At a time when state funding for road projects fluctuates
and the need to improve and repair an aging infrastructure system is becoming
more of an issue, for more than a decade Minnesota counties and larger cities
have looked for ways to increase revenue to fund their own projects.
One avenue explored has been to enact a Local Option
Sales Tax (LOST) that can only be used for county highway/road projects. More
than half of Minnesota’s 87 counties have a half-cent LOST to generate revenue
for transportation projects, more than half have a wheelage tax (a license
plate tab fee between $10 and $20) and 30 counties have both.
Until 2017, Wright County had neither. In June 2017,
the Wright County Board of Commissioners approved the half-cent sales tax
option based on projections it would be bring in approximately $5 million a year.

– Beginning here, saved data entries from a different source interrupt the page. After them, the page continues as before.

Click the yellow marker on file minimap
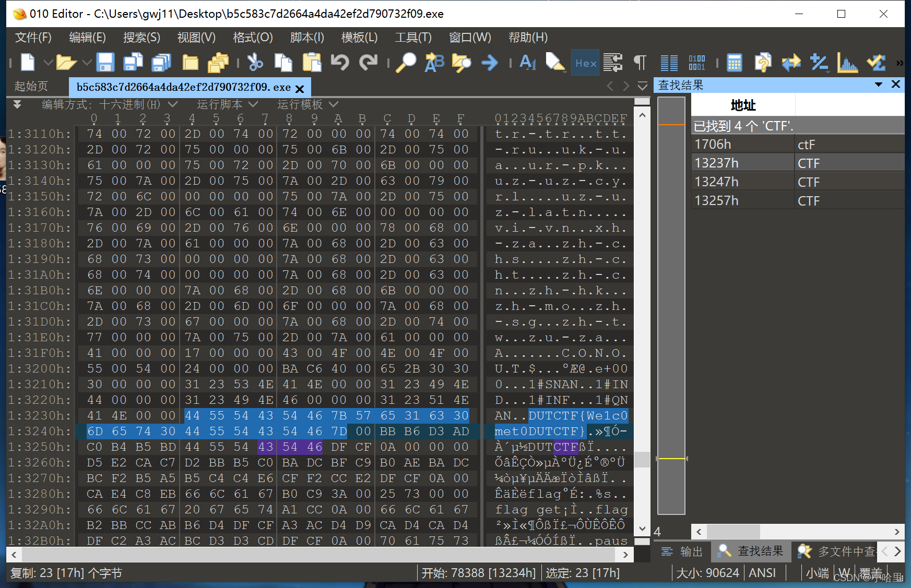 671,458
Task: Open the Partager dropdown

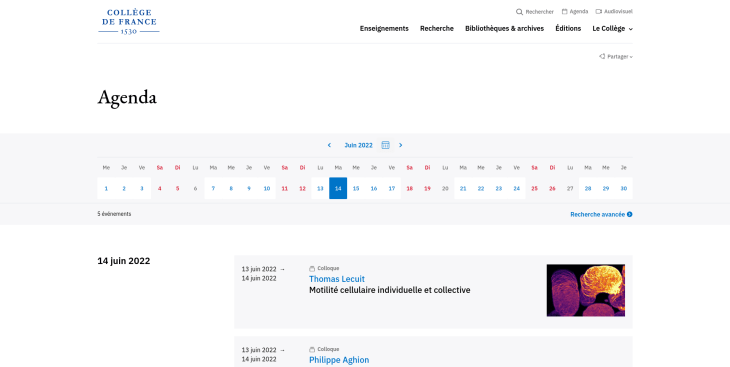Action: (x=616, y=56)
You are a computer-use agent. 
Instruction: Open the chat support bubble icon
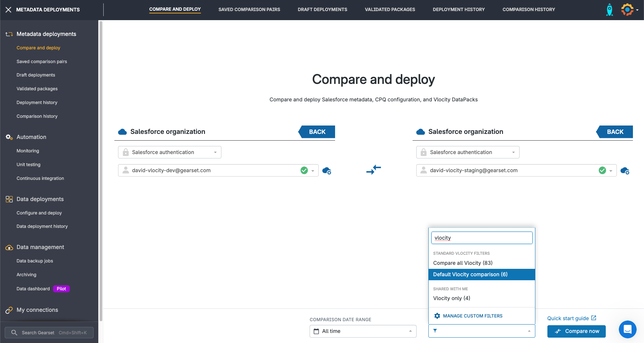(x=627, y=329)
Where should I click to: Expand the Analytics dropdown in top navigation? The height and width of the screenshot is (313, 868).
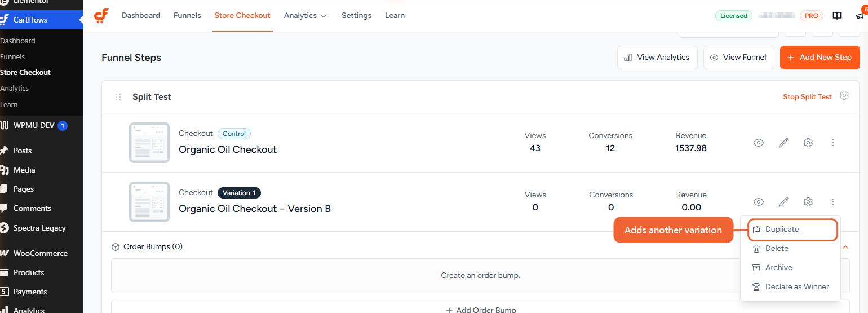click(x=305, y=16)
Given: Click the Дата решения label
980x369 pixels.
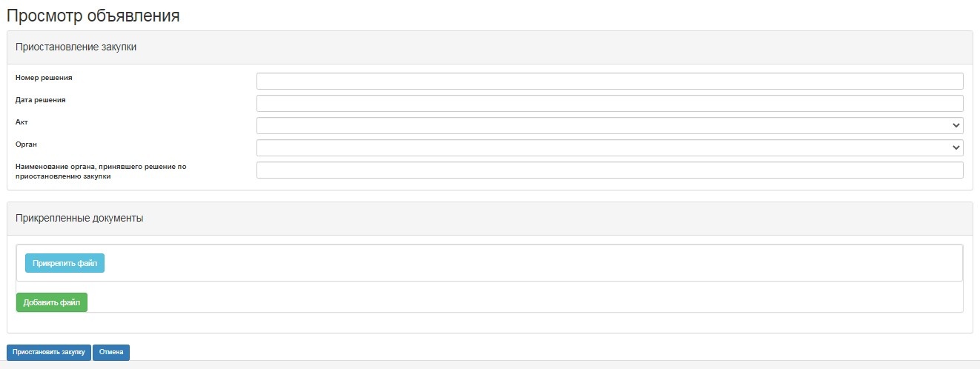Looking at the screenshot, I should [x=41, y=99].

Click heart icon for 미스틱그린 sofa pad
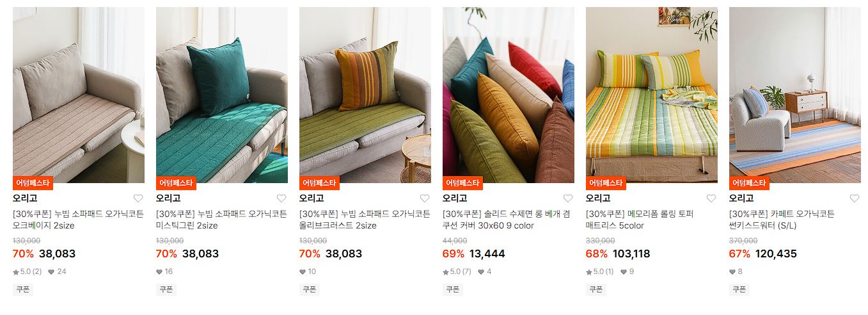[281, 198]
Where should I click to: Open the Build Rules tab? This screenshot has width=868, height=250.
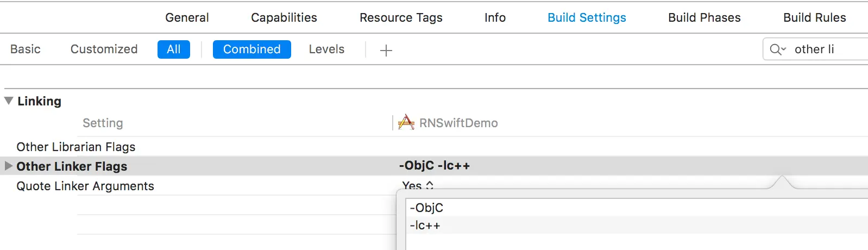tap(814, 17)
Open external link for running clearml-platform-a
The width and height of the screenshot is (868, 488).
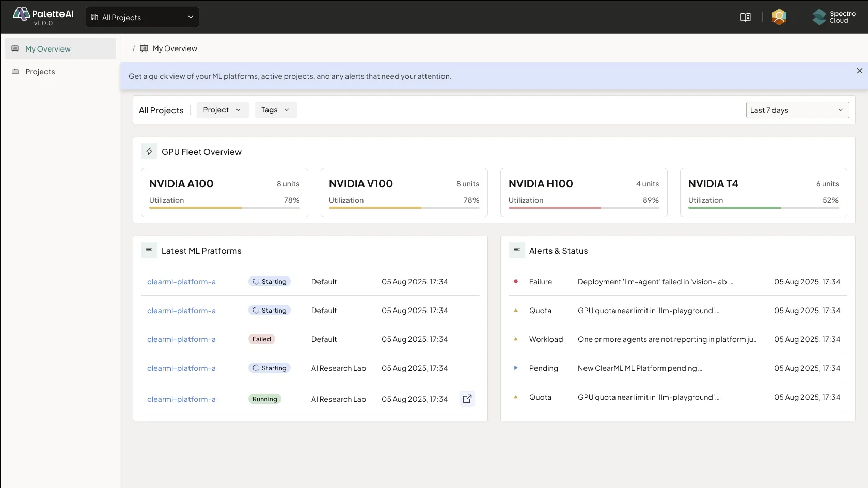point(467,399)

The hope was to raise upwards of $25 million to fund local road projects over
five years. Wright County Highway Engineer Virgil Hawkins said that those pre-estimates
“The revenue generated by this has been about $7.3
million a year, which is more than we expected,” Hawkins said. “We were
expecting about $5.5 million, so that has been good news. So far, the entire
amount we expect to collect by the time this expires Dec. 31, 2022, is about
$36 million over that time frame. Right now, we’ve got eight different projects
that have either been completed or are in the process of being completed.”

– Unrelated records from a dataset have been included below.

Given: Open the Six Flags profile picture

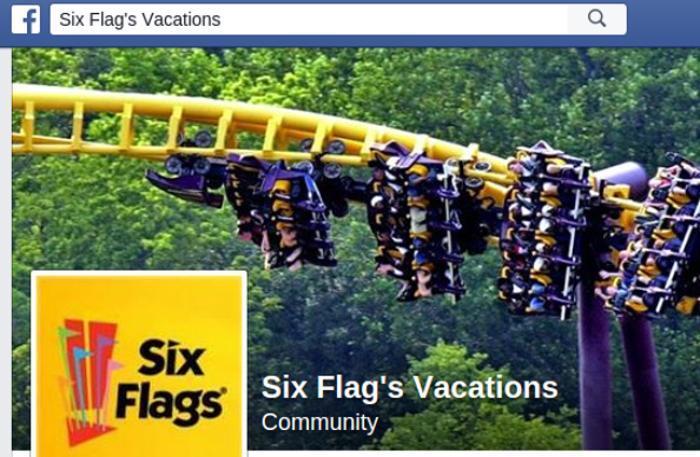Looking at the screenshot, I should click(x=139, y=364).
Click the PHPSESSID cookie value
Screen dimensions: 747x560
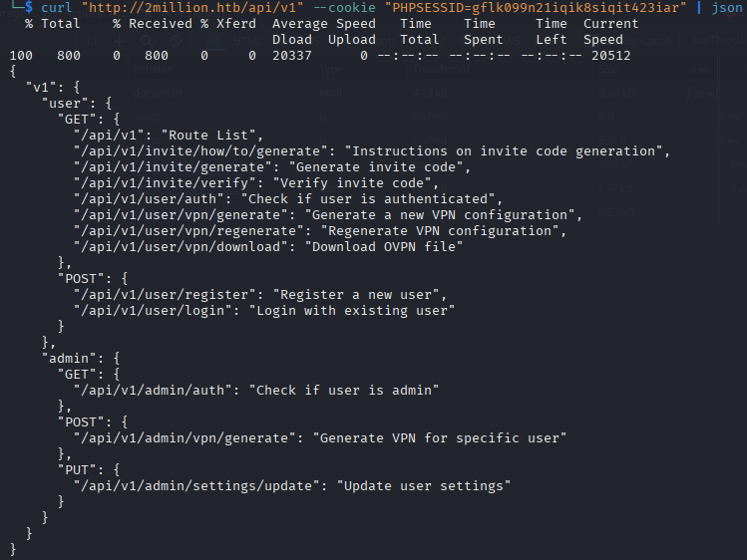click(x=535, y=7)
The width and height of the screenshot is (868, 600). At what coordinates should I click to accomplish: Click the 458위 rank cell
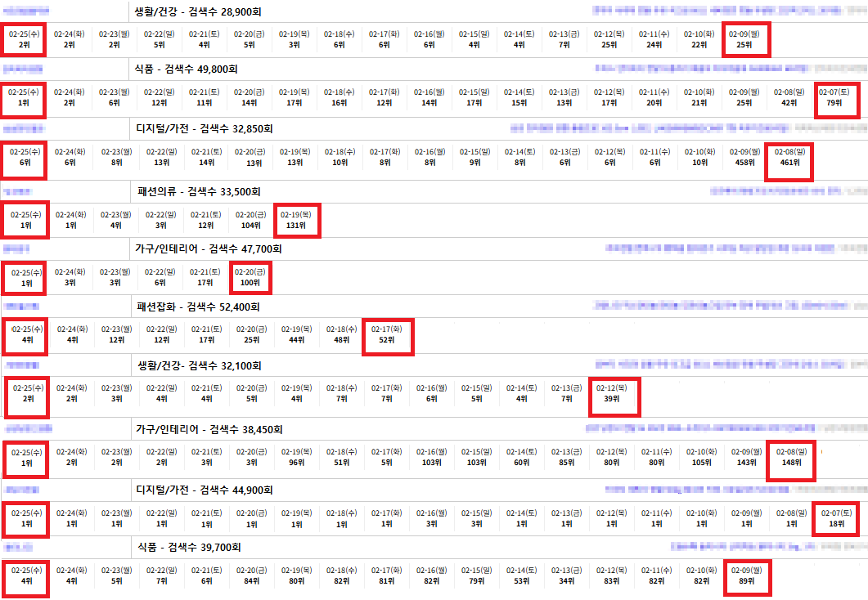click(x=744, y=157)
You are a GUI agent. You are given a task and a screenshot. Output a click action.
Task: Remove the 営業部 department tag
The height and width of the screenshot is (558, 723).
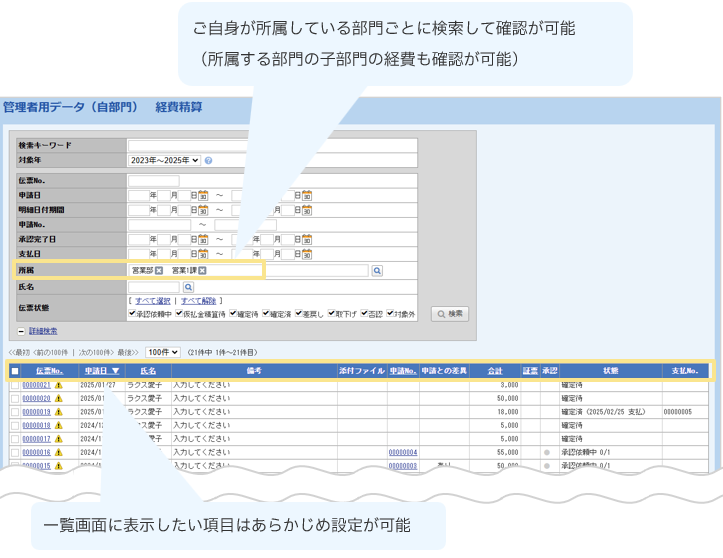(x=158, y=270)
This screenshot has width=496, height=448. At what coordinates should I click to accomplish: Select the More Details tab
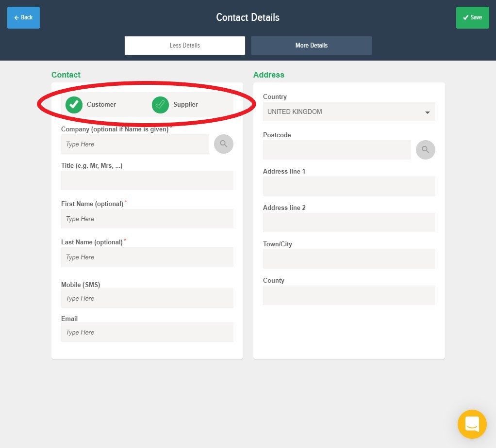click(311, 45)
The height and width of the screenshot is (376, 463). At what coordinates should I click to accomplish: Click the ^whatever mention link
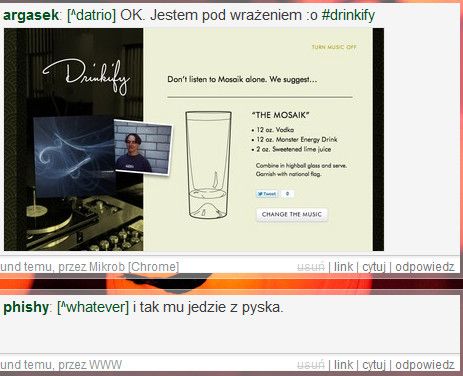(93, 307)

Of the eight projects funded, the County State Aid
Highway (CSAH) 9 project in Waverly and the CSAH 18 project between Albertville
and St. Michael have been completed, as has the county’s share of the Minnesota
Department of Transportation’s I-94 project in Albertville. A four-lane expansion
of CSAH 39 in Otsego is currently out for bids. A CSAH 30 project in Delano
will be bid out this spring. A County Road 118 project in Monticello will be bid
out in 2021. A project on CSAH 37 between Albertville and Otsego will be bid
out in 2022 and the right-of-way acquisition for the CSAH 19 one-way pair in
St. Michael is ongoing.
Commissioner Charlie Borrell was a vocal opponent of
the LOST plan when it was presented in 2017, but he has come to see the value
that can be generated, especially by those who don’t live in Wright County, but
spend money when they come – estimated to be 30 percent of the total revenue
Unlike big-ticket bills like property tax payments,
Borrell said the small amount that comes out for purchases can add up and has
made him come off his 2017 opposition.
“I voted against this before when it came to the
county board, but I’m kind of softening up on that,” Borrell said. “If I go out
for dinner, I don’t notice that I spent 26 cents for our roads, but I do notice
every time I write out a check to pay property taxes.”

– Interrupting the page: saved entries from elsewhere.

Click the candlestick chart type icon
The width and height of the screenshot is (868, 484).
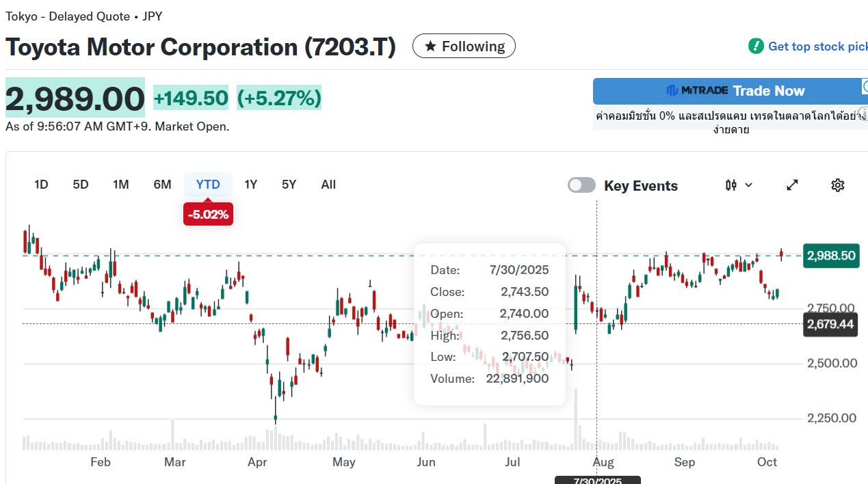point(731,185)
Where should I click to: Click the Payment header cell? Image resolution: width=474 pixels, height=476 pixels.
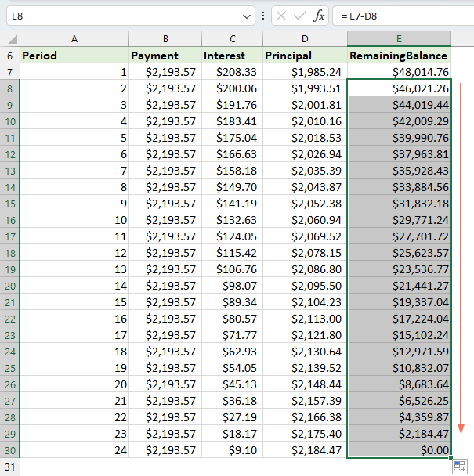pyautogui.click(x=165, y=56)
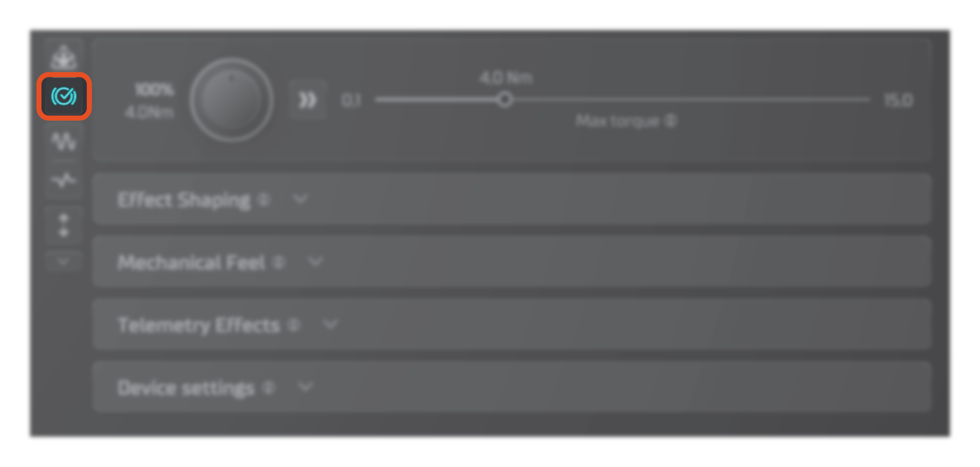Click info icon beside Mechanical Feel
980x467 pixels.
tap(278, 262)
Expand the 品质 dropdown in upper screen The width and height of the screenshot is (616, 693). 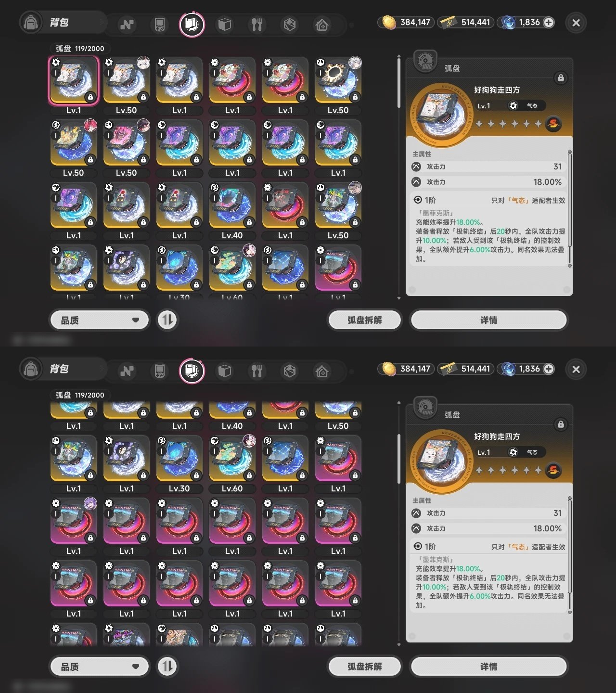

When the LOST was enacted in 2017, the need for it was
demonstrated by more than $78 million in projects that needed to get done on
the county road system without an adequate funding source to accomplish it.
After factoring in the highway department’s Long-Term Transportation Plan, that
number jumped to almost $188 million (in 2019 dollars).
Hawkins said the projects in the draft plan for prioritizing
projects could use money from LOST. The Long-Term Transportation Plan, which was
adopted in September 2019, extends out to 2040 and includes 20 road construction
projects at a cost of about $175 million, approximately $12.5 million in
intersection improvement projects and roughly $8.6 million in trail projects
done in conjunction with road construction. While the commissioners debated the
merits of some of the trail projects, Hawkins said the road projects identified
as priority projects will need to get done at some point.
“We adopted our long-term transportation plan last
fall,” Hawkins said. “This list reflects projects that were recommended. These
are necessities, not niceties. The total for highways is up to about $190
million over 25 years.”
As things currently stand, LOST funding is slated to
sunset Dec. 31, 2022. However, Hawkins will advocate to have the sales tax
authorization extended out for a couple of a reasons – it will be needed in the
future and the funding has helped the highway department make some necessary
road improvements that depended on the sales tax revenue.
“The program has been a success and these projects
would not have been constructed without this funding,” Hawkins said. “These
projects were needed. We’re a growing county with demands on our highway system
and this funding helps get needed projects done.”